CSF abnormalities occurring in neurosyphilis include pleocytosis (45 WBC per high-power field), low glucose (< 2/3 serum glucose), and elevated protein (445 mg/dl). In up to 4% of patients with symptomatic neurosyphilis, CSF protein, glucose, and WBC count may be entirely normal, especially in advanced stages of the disease, such as in patients with tabes dorsalis (4). In the case presented here, the patient's CSF showed no pleocytosis.
When interpreting CSF results in HIV-positive and syphilis-positive individuals, care must be taken. Patients with HIV may exhibit a variety of CSF abnormalities, including an increase in CSF protein, WBC count (mostly lymphocytes), and immunoglobulin (both of intrathecal and extrathecal origin). Some have proposed a higher cutoff rate for CSF WBCs in the diagnosis of neurosyphilis, with 20 cells/ml being used in one study, as patients with HIV have been observed to have elevated WBC counts in their CSF attributable to HIV infection alone (4). In the absence of significant blood contamination of the CSF sample, a positive CSF VDRL or RPR test is regarded as indicative of neurosyphilis. The CSF VDRL test is extremely specific, even in situations when serum VDRL or RPR titers are high (up to 1:256). The results will yield a false-positive outcome only if there is sufficient blood contamination that affects the CSF (1).

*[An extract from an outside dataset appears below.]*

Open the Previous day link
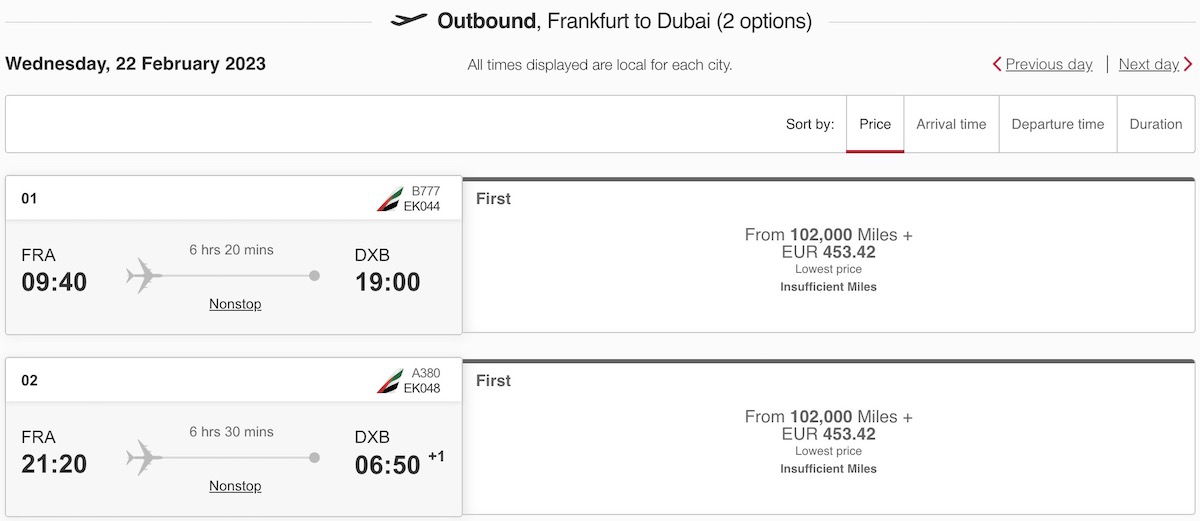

The suggested treatment for patients with neurosyphilis or ocular syphilis consists of administering aqueous crystalline penicillin G at a daily dose of 18–24 million units. This can be given either through continuous infusion or in divided doses, and the treatment duration typically spans 10–14 days in our case. Alternatively, intramuscular (IM) procaine penicillin G with oral probenecid can be used (11). Ceftriaxone taken intramuscularly (IM) or intravenously (IV) is a suitable alternative therapy, According to the rates of complete clinical response at one month and serological response at six months, ceftriaxone was shown to be just as effective as the gold standard, benzylpenicillin, for the treatment of neurosyphilis (12).
Although parenteral penicillin G is generally recommended by treatment guidelines, our patient was treated with ceftriaxone IV as an alternative therapy due to the scarce availability of penicillin medications. Following that, the treatment was continued for an additional 3 weeks with benzathine penicillin G IM. Such therapy led to a virtual complete reversal of stenosed major intracranial arteries, which was evident on a late follow-up MRA done months after antimicrobial treatment (6).
Treatment for neurosyphilis is considered successful in patients when neurological symptoms improve, disappear, or stabilize, and CSF abnormalities return to normal. The CDC recommends patients to have another lumbar puncture every six months until the CSF WBC count returns to normal. Retreatment should be considered if the cell count has not dropped after six months or if the CSF cell count or protein is not normal after two years (11).
Additionally, there are no differences in the treatment of neurosyphilis between HIV-positive and non-HIV patients (4). However, it is important to note that HIV-positive patients with symptomatic neurosyphilis may have a higher likelihood of not responding to treatment, as determined by clinical and serological criteria. They may also face challenges in normalizing CSF abnormalities, even with adequate neurosyphilis treatment. As a result, routine follow-up with additional CSF testing is recommended for HIV-infected patients.